The stacktrace for one of the failed task attempts looks like this:
2011-01-20 13:41:11,387 INFO org.apache.hadoop.util.NativeCodeLoader: Loaded the native-hadoop library 2011-01-20 13:41:11,843 INFO org.apache.hadoop.metrics.jvm.JvmMetrics: Initializing JVM Metrics with processName=MAP, sessionId= 2011-01-20 13:41:42,880 INFO com.cloudera.sqoop.mapreduce.AutoProgressMapper: Auto-progress thread is finished. keepGoing=false 2011-01-20 13:41:42,894 FATAL org.apache.hadoop.mapred.Child: Error running child : java.lang.OutOfMemoryError: Java heap space at java.lang.Class.getDeclaredFields0(Native Method) at java.lang.Class.privateGetDeclaredFields(Class.java:2291) at java.lang.Class.getDeclaredField(Class.java:1880) at java.util.concurrent.atomic.AtomicReferenceFieldUpdater$AtomicReferenceFieldUpdaterImpl.<init>(AtomicReferenceFieldUpdater.java:181) at java.util.concurrent.atomic.AtomicReferenceFieldUpdater.newUpdater(AtomicReferenceFieldUpdater.java:65) at java.sql.SQLException.<clinit>(SQLException.java:353) at org.postgresql.core.v3.QueryExecutorImpl.processResults(QueryExecutorImpl.java:1817) at org.postgresql.core.v3.QueryExecutorImpl.execute(QueryExecutorImpl.java:257) at org.postgresql.jdbc2.AbstractJdbc2Statement.execute(AbstractJdbc2Statement.java:500) at org.postgresql.jdbc2.AbstractJdbc2Statement.executeWithFlags(AbstractJdbc2Statement.java:388) at org.postgresql.jdbc2.AbstractJdbc2Statement.executeQuery(AbstractJdbc2Statement.java:273) at com.cloudera.sqoop.mapreduce.db.DBRecordReader.executeQuery(DBRecordReader.java:100) at com.cloudera.sqoop.mapreduce.db.DBRecordReader.nextKeyValue(DBRecordReader.java:225) at org.apache.hadoop.mapred.MapTask$NewTrackingRecordReader.nextKeyValue(MapTask.java:448) at org.apache.hadoop.mapreduce.MapContext.nextKeyValue(MapContext.java:67) at org.apache.hadoop.mapreduce.Mapper.run(Mapper.java:143) at com.cloudera.sqoop.mapreduce.AutoProgressMapper.run(AutoProgressMapper.java:187) at org.apache.hadoop.mapred.MapTask.runNewMapper(MapTask.java:639) at org.apache.hadoop.mapred.MapTask.run(MapTask.java:315) at org.apache.hadoop.mapred.Child$4.run(Child.java:217) at java.security.AccessController.doPrivileged(Native Method) at javax.security.auth.Subject.doAs(Subject.java:396) at org.apache.hadoop.security.UserGroupInformation.doAs(UserGroupInformation.java:1063) at org.apache.hadoop.mapred.Child.main(Child.java:211)

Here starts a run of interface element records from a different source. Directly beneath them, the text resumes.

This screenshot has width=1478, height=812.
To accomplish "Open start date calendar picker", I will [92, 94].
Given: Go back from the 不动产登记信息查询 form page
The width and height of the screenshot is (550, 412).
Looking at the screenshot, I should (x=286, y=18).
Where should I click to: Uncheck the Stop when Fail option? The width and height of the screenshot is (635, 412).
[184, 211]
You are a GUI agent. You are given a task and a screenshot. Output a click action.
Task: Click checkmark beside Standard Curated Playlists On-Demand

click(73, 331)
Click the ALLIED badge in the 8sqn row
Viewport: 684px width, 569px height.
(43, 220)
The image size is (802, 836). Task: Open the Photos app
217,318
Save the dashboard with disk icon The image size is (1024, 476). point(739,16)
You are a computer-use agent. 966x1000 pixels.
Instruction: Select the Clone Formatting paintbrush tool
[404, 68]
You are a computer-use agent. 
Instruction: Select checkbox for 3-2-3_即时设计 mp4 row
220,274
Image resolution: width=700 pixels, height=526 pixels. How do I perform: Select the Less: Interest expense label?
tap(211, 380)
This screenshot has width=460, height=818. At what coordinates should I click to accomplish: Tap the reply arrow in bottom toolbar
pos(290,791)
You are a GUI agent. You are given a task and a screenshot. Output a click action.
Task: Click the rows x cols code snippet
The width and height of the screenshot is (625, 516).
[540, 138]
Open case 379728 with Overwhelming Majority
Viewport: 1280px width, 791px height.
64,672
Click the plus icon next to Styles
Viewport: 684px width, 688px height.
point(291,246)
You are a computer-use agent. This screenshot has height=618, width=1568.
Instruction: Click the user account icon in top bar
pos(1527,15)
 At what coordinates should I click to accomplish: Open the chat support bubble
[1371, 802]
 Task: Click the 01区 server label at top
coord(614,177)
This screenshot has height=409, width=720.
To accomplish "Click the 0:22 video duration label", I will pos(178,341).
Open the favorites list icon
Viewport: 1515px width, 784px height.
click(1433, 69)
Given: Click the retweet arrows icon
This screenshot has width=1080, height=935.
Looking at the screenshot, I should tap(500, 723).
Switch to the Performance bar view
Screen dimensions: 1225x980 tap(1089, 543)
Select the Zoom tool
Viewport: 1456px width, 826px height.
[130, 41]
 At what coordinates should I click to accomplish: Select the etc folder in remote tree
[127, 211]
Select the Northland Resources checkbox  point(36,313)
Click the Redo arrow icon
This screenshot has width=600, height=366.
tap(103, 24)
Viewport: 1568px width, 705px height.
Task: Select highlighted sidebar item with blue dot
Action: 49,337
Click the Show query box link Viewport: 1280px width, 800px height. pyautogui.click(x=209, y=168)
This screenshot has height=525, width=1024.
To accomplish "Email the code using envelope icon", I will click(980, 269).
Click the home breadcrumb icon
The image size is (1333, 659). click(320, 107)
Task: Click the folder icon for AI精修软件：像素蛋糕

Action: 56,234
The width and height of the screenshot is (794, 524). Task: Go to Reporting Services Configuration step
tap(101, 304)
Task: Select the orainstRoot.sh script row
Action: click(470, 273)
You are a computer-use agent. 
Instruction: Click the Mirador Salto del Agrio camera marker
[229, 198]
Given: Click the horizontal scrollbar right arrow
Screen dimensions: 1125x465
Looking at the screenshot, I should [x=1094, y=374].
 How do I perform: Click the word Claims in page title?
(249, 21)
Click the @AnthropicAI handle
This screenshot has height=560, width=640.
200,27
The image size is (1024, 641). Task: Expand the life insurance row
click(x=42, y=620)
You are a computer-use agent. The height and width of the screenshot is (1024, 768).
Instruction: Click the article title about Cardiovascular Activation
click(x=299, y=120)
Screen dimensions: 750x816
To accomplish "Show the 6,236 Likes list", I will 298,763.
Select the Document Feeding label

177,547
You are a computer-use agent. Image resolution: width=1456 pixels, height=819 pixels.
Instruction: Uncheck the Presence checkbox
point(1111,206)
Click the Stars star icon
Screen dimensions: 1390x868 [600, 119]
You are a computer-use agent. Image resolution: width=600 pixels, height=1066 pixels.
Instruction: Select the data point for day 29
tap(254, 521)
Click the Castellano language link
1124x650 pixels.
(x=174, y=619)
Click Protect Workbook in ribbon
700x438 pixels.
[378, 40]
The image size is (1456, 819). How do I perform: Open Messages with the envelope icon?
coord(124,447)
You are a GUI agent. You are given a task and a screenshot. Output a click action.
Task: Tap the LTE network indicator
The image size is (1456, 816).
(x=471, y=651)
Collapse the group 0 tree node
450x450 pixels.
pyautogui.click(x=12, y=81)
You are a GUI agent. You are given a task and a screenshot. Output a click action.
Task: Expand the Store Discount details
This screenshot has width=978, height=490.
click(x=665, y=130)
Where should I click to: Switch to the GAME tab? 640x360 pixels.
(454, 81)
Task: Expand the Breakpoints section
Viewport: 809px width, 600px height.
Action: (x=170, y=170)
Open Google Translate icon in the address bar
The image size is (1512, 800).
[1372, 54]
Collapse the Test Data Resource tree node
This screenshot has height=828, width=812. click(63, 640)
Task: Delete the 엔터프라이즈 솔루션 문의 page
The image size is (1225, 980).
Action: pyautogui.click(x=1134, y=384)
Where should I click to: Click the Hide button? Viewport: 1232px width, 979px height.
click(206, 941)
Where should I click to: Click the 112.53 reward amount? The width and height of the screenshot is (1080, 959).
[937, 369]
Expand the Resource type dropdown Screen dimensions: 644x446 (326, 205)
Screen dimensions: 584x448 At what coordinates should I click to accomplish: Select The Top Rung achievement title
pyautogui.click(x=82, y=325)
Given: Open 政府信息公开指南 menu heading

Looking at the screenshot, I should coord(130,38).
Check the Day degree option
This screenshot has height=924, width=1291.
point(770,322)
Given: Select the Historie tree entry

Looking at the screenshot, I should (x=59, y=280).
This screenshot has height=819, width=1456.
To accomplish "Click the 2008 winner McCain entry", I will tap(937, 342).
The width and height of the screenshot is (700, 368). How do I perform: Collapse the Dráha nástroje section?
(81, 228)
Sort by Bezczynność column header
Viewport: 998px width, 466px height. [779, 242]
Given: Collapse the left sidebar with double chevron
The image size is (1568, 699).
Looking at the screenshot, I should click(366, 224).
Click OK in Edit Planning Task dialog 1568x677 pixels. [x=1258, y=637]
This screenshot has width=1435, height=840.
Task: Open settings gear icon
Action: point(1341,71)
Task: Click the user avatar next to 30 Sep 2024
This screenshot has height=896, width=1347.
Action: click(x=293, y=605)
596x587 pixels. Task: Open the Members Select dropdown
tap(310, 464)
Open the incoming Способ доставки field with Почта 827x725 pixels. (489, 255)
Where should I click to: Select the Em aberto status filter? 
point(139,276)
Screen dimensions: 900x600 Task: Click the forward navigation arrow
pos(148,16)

In com.cloudera.sqoop.mapreduce.db.DBRecordReader.executeQuery() there is no call to setFetchSize:
DBRecordReader.java:97-101
protected ResultSet executeQuery(String query) throws SQLException { this.statement = connection.prepareStatement(query, ResultSet.TYPE_FORWARD_ONLY, ResultSet.CONCUR_READ_ONLY); return statement.executeQuery(); }
The most likely cause for this error is JDBC loading the whole resultset into memory because of the missing setFetchSize. An example for the usage of setFetchSize can be found in com.cloudera.sqoop.manager.PostgresqlManager.execute(PostgresqlManager.java:116-119).